2024-04-18 09:03:06 (ost. akt: 2024-04-18 09:07:11)

In the mid-nineteenth century, after the second wave of the cholera epidemic, several hundred orphans remained in Warmia.

St. Joseph's Foundation Orphanage in Lidzbark Castle, 1859-1932
Adela von Berg from the estate of Borki Wielkie near Biskupiec, writes a petition to the Queen of Prussia with a request to establish a Catholic care facility for orphans, allocating 2000 thalers for this purpose. The matter and the funds were handed over to the Bishop of Warmia, Józef Ambroży Geritz, who proposed the Lidzbark castle with the garden belonging to it, which was not used at the time, as the place for the establishment of the orphanage. The Holy See's consent was obtained on August 6, 1855. Adaptation works under the direction of Edward Jester were carried out

in the years 1857-59, and funds for this purpose were obtained from donors and Bishop Geritz himself.

In order to run the orphanage, the St. Joseph Foundation was established, and the children were to be cared for by the Sisters of Charity of St. Vincent de Paul. In 1859 the first pupils were admitted, in 1890 there were already 142 of them, girls and boys.

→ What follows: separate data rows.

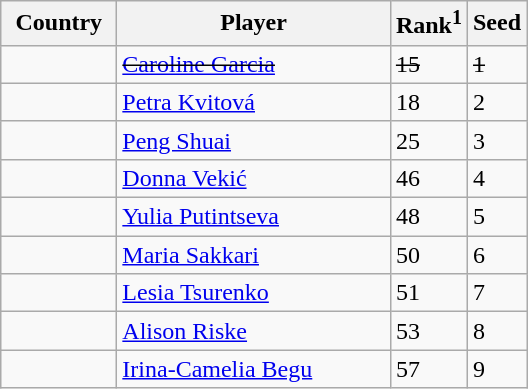
2 [496, 102]
Petra Kvitová [254, 102]
7 [496, 293]
Alison Riske [254, 331]
51 [428, 293]
53 [428, 331]
15 [428, 64]
8 [496, 331]
Seed [496, 24]
Yulia Putintseva [254, 217]
Caroline Garcia [254, 64]
Country [59, 24]
46 [428, 178]
6 [496, 255]
Rank1 [428, 24]
57 [428, 369]
48 [428, 217]
Peng Shuai [254, 140]
Maria Sakkari [254, 255]
25 [428, 140]
4 [496, 178]
Player [254, 24]
18 [428, 102]
5 [496, 217]
9 [496, 369]
Irina-Camelia Begu [254, 369]
3 [496, 140]
Donna Vekić [254, 178]
50 [428, 255]
Lesia Tsurenko [254, 293]
1 [496, 64]
Find where the given text appears and provide that cell's center as (X, Y) coordinate. 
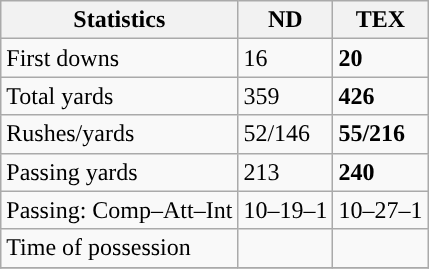
Passing: Comp–Att–Int (120, 210)
Time of possession (120, 248)
TEX (380, 20)
10–19–1 (286, 210)
Passing yards (120, 172)
55/216 (380, 134)
426 (380, 96)
First downs (120, 58)
240 (380, 172)
Statistics (120, 20)
ND (286, 20)
20 (380, 58)
Total yards (120, 96)
52/146 (286, 134)
16 (286, 58)
10–27–1 (380, 210)
359 (286, 96)
213 (286, 172)
Rushes/yards (120, 134)
Extract the (x, y) coordinate from the center of the cell holding the provided text.  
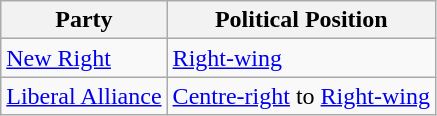
New Right (84, 58)
Political Position (301, 20)
Liberal Alliance (84, 96)
Right-wing (301, 58)
Party (84, 20)
Centre-right to Right-wing (301, 96)
Output the (X, Y) coordinate of the center of the cell containing the given text.  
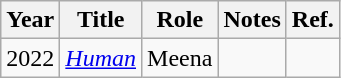
Role (180, 20)
Ref. (312, 20)
Notes (252, 20)
2022 (30, 58)
Human (101, 58)
Title (101, 20)
Meena (180, 58)
Year (30, 20)
Identify which cell holds the provided text, then report its (X, Y) central coordinate. 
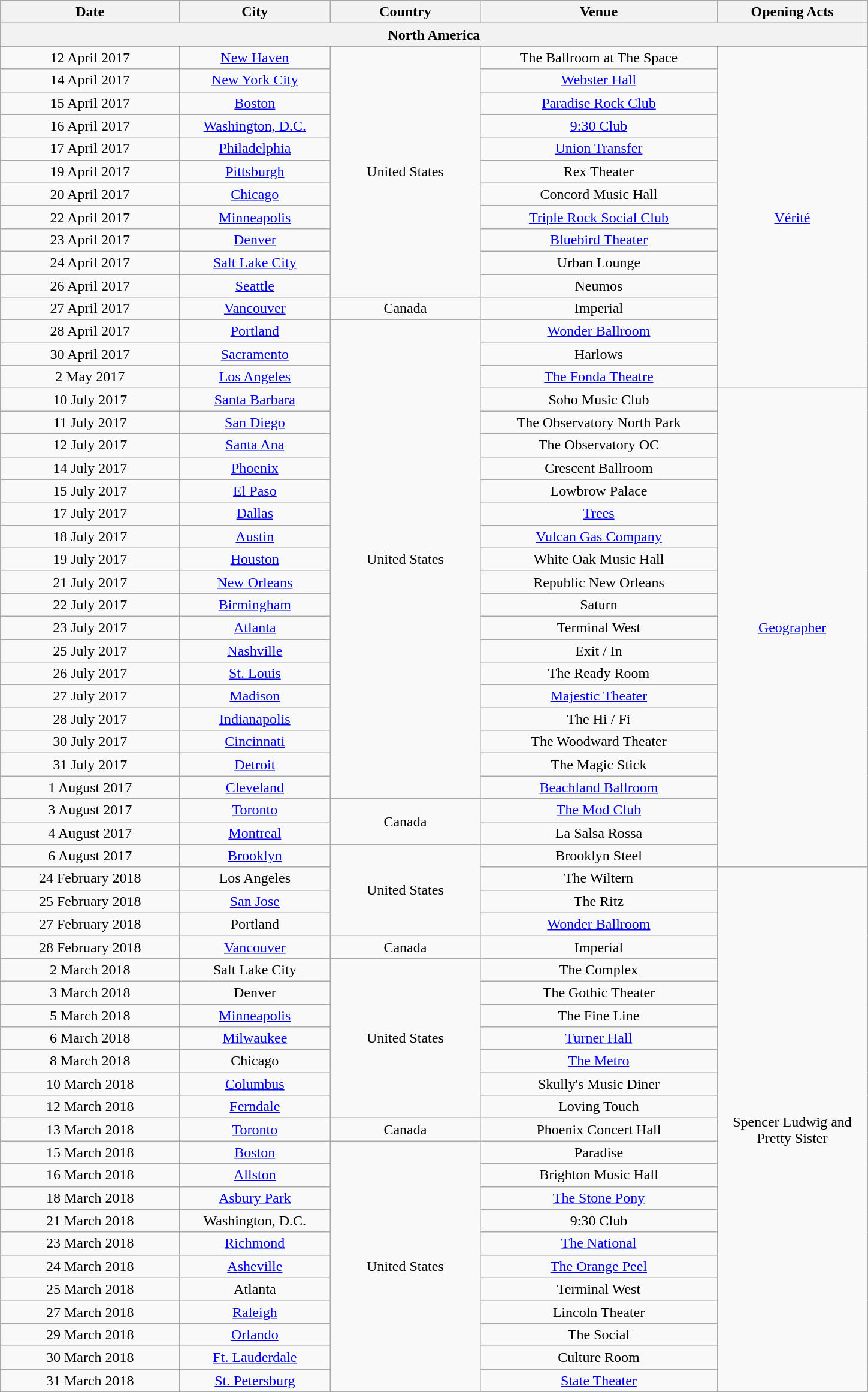
19 July 2017 (90, 559)
New York City (255, 80)
North America (434, 35)
23 July 2017 (90, 627)
6 August 2017 (90, 855)
Triple Rock Social Club (599, 217)
22 July 2017 (90, 604)
Milwaukee (255, 1038)
28 April 2017 (90, 331)
13 March 2018 (90, 1129)
24 March 2018 (90, 1266)
New Haven (255, 58)
Crescent Ballroom (599, 468)
Harlows (599, 354)
Turner Hall (599, 1038)
28 February 2018 (90, 946)
Richmond (255, 1243)
Union Transfer (599, 149)
Geographer (792, 628)
14 April 2017 (90, 80)
Paradise Rock Club (599, 103)
12 April 2017 (90, 58)
Concord Music Hall (599, 194)
Beachland Ballroom (599, 787)
The Observatory OC (599, 445)
Indianapolis (255, 719)
The Mod Club (599, 810)
Country (405, 12)
The Complex (599, 969)
23 April 2017 (90, 240)
Exit / In (599, 650)
Brooklyn (255, 855)
Cleveland (255, 787)
30 April 2017 (90, 354)
Asbury Park (255, 1197)
Phoenix (255, 468)
Opening Acts (792, 12)
Date (90, 12)
Columbus (255, 1084)
Brooklyn Steel (599, 855)
26 April 2017 (90, 286)
27 April 2017 (90, 309)
12 July 2017 (90, 445)
The Ballroom at The Space (599, 58)
2 May 2017 (90, 377)
2 March 2018 (90, 969)
Seattle (255, 286)
The Fonda Theatre (599, 377)
The Metro (599, 1061)
San Jose (255, 901)
Vérité (792, 217)
Majestic Theater (599, 696)
Ft. Lauderdale (255, 1357)
22 April 2017 (90, 217)
City (255, 12)
Austin (255, 536)
Neumos (599, 286)
The National (599, 1243)
The Ready Room (599, 673)
16 March 2018 (90, 1175)
Pittsburgh (255, 171)
Cincinnati (255, 742)
Santa Barbara (255, 400)
6 March 2018 (90, 1038)
31 March 2018 (90, 1380)
21 March 2018 (90, 1220)
30 March 2018 (90, 1357)
11 July 2017 (90, 422)
Saturn (599, 604)
The Magic Stick (599, 764)
The Gothic Theater (599, 992)
30 July 2017 (90, 742)
23 March 2018 (90, 1243)
25 March 2018 (90, 1289)
17 July 2017 (90, 513)
El Paso (255, 491)
3 March 2018 (90, 992)
18 July 2017 (90, 536)
The Ritz (599, 901)
24 April 2017 (90, 262)
Vulcan Gas Company (599, 536)
25 July 2017 (90, 650)
Raleigh (255, 1311)
25 February 2018 (90, 901)
Venue (599, 12)
Brighton Music Hall (599, 1175)
Santa Ana (255, 445)
Trees (599, 513)
27 July 2017 (90, 696)
Urban Lounge (599, 262)
15 March 2018 (90, 1152)
The Orange Peel (599, 1266)
17 April 2017 (90, 149)
Culture Room (599, 1357)
St. Louis (255, 673)
The Observatory North Park (599, 422)
15 July 2017 (90, 491)
Bluebird Theater (599, 240)
Orlando (255, 1334)
New Orleans (255, 582)
San Diego (255, 422)
15 April 2017 (90, 103)
10 July 2017 (90, 400)
Madison (255, 696)
Phoenix Concert Hall (599, 1129)
St. Petersburg (255, 1380)
14 July 2017 (90, 468)
La Salsa Rossa (599, 833)
10 March 2018 (90, 1084)
1 August 2017 (90, 787)
White Oak Music Hall (599, 559)
31 July 2017 (90, 764)
26 July 2017 (90, 673)
Lincoln Theater (599, 1311)
3 August 2017 (90, 810)
12 March 2018 (90, 1106)
4 August 2017 (90, 833)
Lowbrow Palace (599, 491)
The Wiltern (599, 878)
Republic New Orleans (599, 582)
Birmingham (255, 604)
27 March 2018 (90, 1311)
19 April 2017 (90, 171)
Webster Hall (599, 80)
Houston (255, 559)
Nashville (255, 650)
Ferndale (255, 1106)
Asheville (255, 1266)
27 February 2018 (90, 924)
Dallas (255, 513)
18 March 2018 (90, 1197)
Spencer Ludwig andPretty Sister (792, 1129)
Rex Theater (599, 171)
State Theater (599, 1380)
24 February 2018 (90, 878)
The Social (599, 1334)
The Stone Pony (599, 1197)
Detroit (255, 764)
The Fine Line (599, 1015)
8 March 2018 (90, 1061)
Philadelphia (255, 149)
20 April 2017 (90, 194)
The Woodward Theater (599, 742)
The Hi / Fi (599, 719)
Paradise (599, 1152)
Soho Music Club (599, 400)
Loving Touch (599, 1106)
Montreal (255, 833)
29 March 2018 (90, 1334)
21 July 2017 (90, 582)
16 April 2017 (90, 126)
5 March 2018 (90, 1015)
Sacramento (255, 354)
Skully's Music Diner (599, 1084)
Allston (255, 1175)
28 July 2017 (90, 719)
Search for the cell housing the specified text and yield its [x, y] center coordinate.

The orphanage was a care, school and health facility. The children were given food, clothing, as well as the opportunity for elementary education, such as reading, writing and handicrafts, they also helped in the garden and on the farm. A chaplain and teachers were hired. The children's hospital was run from 1862 to 1877. Until 1875 the Sisters of Charity were in charge of upbringing and education, after the dissolution of the convent, in 1886 Bishop Andrzej Thiel entrusted the running of the orphanage to the Sisters of St. Catherine from the convent in Lidzbark.

The restoration works of the castle carried out in the years 1927-1936 assumed the creation of a

Regional Museum. The orphanage needed a new place. In 1932, the institution was moved to a newly built building at the present 11 Leśna Street, where it functioned until the end of January 1945, when the Sisters of St. Catherine managed to evacuate with a group of about 150 children to the north of Germany. In 1946, in the former building of the Orphanage, an orphanage was opened, renamed, today it operates under the name of the Youth Educational Centre.